• [WRITTEN INSTRUCTION]:
Please rewrite the part that opens with the line containing "Click blurred username" and closes with the line containing "This screenshot has", putting "hidden username" in place of "blurred username" and keeping everything else the same. Give only those lines, without the pictures.

• [RECORDS SUPPLIED]:
□ □ □ □

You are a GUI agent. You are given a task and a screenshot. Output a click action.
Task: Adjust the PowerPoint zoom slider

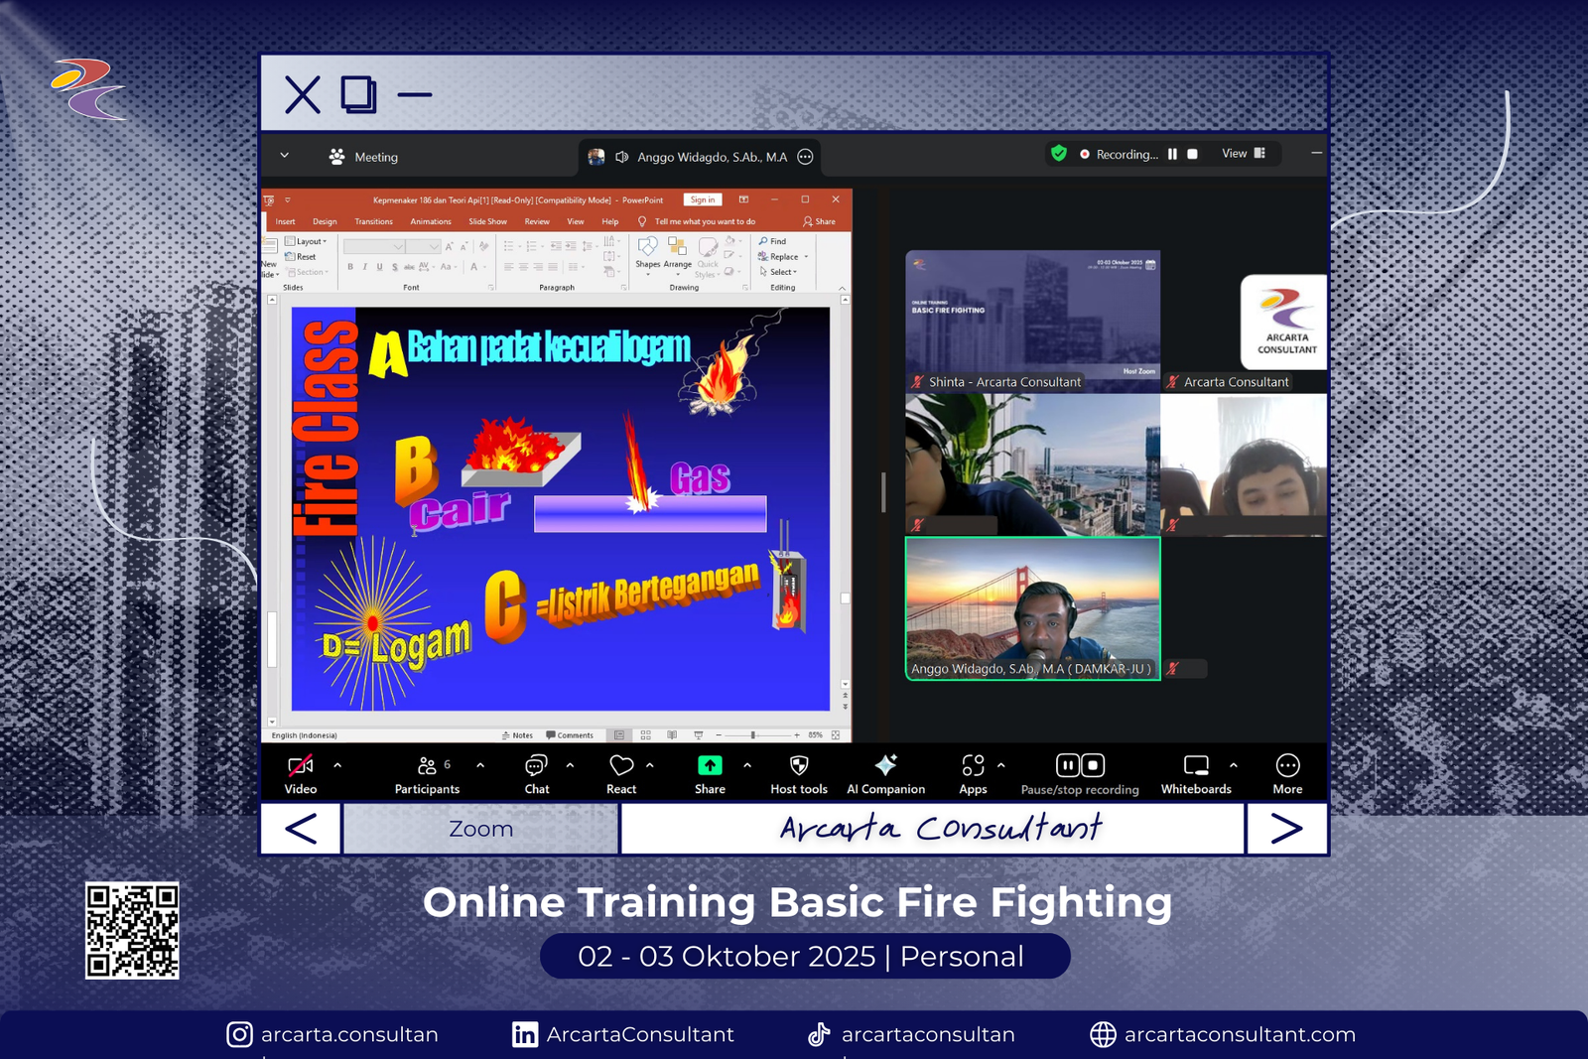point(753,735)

□ □ □ □

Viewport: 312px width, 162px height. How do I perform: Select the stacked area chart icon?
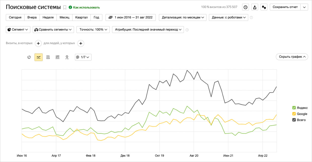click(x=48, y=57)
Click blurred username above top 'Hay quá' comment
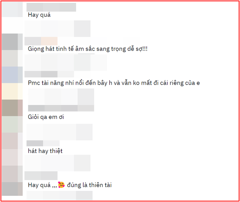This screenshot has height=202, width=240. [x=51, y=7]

□ □ □ □

• [SOLUTION TO THIS PROBLEM]:
Click hidden username above top 'Hay quá' comment
This screenshot has height=202, width=240. [x=51, y=7]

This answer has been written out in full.